Le français dans le monde : du bon et du moins bon

Clément Solym - 23.10.2010

Patrimoine et éducation - Scolarité France - francophonie - planete - monde


L'emploi de la langue française se porte bien, merci pour elle, comme en atteste le rapport remis au Parlement, à la veille du XIIIe sommet de la francophonie à Montreux.

La Délégation générale à la langue française et aux langues de France (ministère de la Culture et de la Communication), fait en effet état d'une situation favorable, tant économiquement, socialement que culturellement pour la francophonie. En effet, le rapport montre que sur plusieurs points cette dernière mène plutôt bon train.
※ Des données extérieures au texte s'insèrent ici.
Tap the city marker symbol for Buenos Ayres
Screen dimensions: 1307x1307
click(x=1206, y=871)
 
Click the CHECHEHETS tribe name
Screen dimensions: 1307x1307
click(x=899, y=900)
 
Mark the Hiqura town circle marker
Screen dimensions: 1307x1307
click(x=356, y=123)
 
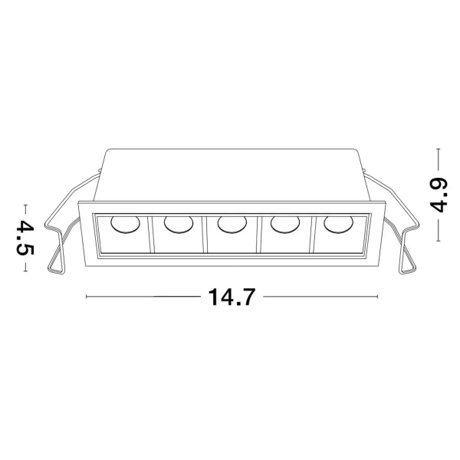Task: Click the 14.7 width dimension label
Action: (x=231, y=296)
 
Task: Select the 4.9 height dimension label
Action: (x=439, y=195)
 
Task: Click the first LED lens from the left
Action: (x=123, y=225)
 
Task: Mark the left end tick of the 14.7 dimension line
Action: (x=86, y=296)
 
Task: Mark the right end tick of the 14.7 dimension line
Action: (x=377, y=296)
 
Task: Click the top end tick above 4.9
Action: (x=439, y=150)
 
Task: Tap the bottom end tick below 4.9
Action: (x=439, y=239)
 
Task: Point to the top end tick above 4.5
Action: (x=26, y=206)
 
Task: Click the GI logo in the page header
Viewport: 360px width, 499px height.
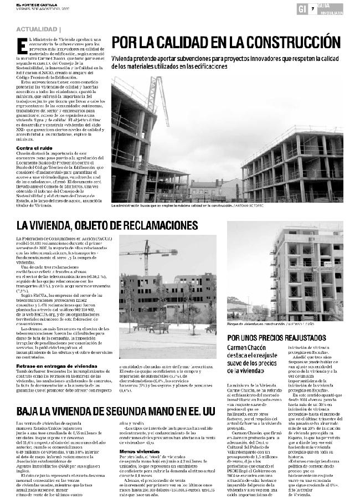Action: (302, 8)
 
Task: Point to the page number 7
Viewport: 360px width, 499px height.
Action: (313, 8)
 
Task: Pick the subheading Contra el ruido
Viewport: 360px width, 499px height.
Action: (34, 148)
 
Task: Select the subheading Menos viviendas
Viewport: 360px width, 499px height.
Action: (136, 451)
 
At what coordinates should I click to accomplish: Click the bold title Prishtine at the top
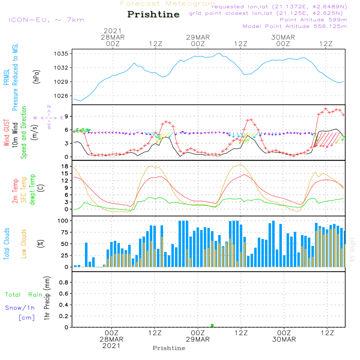tap(153, 14)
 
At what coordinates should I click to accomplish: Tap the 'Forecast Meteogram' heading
tap(168, 4)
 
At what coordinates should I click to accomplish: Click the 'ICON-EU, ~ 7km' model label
tap(46, 20)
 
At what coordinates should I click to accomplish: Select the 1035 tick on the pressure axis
tap(61, 54)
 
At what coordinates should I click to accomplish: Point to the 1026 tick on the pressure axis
tap(61, 96)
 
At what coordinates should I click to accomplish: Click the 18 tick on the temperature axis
tap(65, 166)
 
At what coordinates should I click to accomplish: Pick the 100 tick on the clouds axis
tap(63, 221)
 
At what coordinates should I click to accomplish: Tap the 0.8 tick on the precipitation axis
tap(64, 282)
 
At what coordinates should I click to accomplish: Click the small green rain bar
tap(212, 325)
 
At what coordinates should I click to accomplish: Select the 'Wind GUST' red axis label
tap(6, 133)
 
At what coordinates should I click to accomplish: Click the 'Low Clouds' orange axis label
tap(24, 244)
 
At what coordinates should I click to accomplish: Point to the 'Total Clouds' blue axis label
tap(6, 244)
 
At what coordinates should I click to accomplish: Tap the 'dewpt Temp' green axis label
tap(32, 189)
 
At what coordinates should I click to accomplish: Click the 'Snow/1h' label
tap(20, 308)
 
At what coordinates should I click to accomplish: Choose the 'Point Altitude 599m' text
tap(313, 20)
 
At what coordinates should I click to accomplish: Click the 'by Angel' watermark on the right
tap(352, 249)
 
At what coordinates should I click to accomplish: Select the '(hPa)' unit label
tap(36, 77)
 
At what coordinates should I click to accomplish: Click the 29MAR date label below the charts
tap(198, 339)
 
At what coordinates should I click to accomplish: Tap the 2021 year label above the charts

Cependant, si les motifs de satisfaction sont nombreux, « dus à la vigilance exercée par l'administration sur le respect de la loi du 4 août 1994 (12,4 % d'infractions, pour l'essentiel de faible gravité, dans le domaine de la consommation, 4 % de publicités ne respectant par les dispositions légales) », quelques points noirs apparaissent. Et d'autant plus noirs qu'ils sont cruciaux, estime le rapport. Les voici dans le détail :
  • les entreprises où, malgré une jurisprudence récente qui conforte le droit des salariés à travailler dans leur langue, une forte pression s'exerce pour y accroître l'usage de l'anglais : la mise en place de stratégies linguistiques conciliant le respect du droit au français et la nécessité de renforcer les compétences en langues des salariés constitue une voie prometteuse dans laquelle s'engagent un certain nombre d'entreprises ;
  • la recherche scientifique, où des politiques de traduction et d'interprétation sont à même de faciliter l'expression d'une pensée en français, notamment dans les sciences humaines et sociales, et d'en assurer la diffusion dans la communauté scientifique mondiale
  • l'enseignement supérieur, pour lequel l'emploi du français, avec les souplesses que permet déjà notre cadre légal, constitue pour de nombreux étudiants étrangers un puissant facteur d'attractivité ;
  • l'internet, avec la montée en puissance de l'internet mobile et le développement des réseaux sociaux : la généralisation des normes d'encodage des caractères les plus récents et la réalisation d'une norme technique pour les claviers français sont des actions d'urgence à conduire pour que le français conserve sa place sur la Toile.
En outre, on dénombre 9,5 % de jeunes ayant des difficultés de lecture pour la métropole, soit une légère baisse, outre-mer, n'en déplaise au ministre de la Culture qui souhaite apporter une particulière attention à ces territoires, le chiffre est de 34,9 %. Cette importante hausse va nécessite de « renforcer la politique interministérielle de lutte contre l'illettrisme », pour jeunes et adultes.

Les politiques publiques sur la langue, conformément à ce qui a résulté des États généraux d'outre-mer, vont devoir oeuvrer de leur mieux pour « la valorisation du patrimoine linguistique régional et l'apprentissage du français » qui « constituent les deux piliers » de ses projets.

Enfin, notons que la langue française connaît également un certain déclin « au sein des institutions européennes », avec une chute sous la barre de 10 %, à 8,32 % précisément de la langue source des documents traduits.

Reste alors la situation au Maghreb pour se donner du baume à l'ouvrage, qui atteste pour le français d'une vitalité faisant plaisir à voir.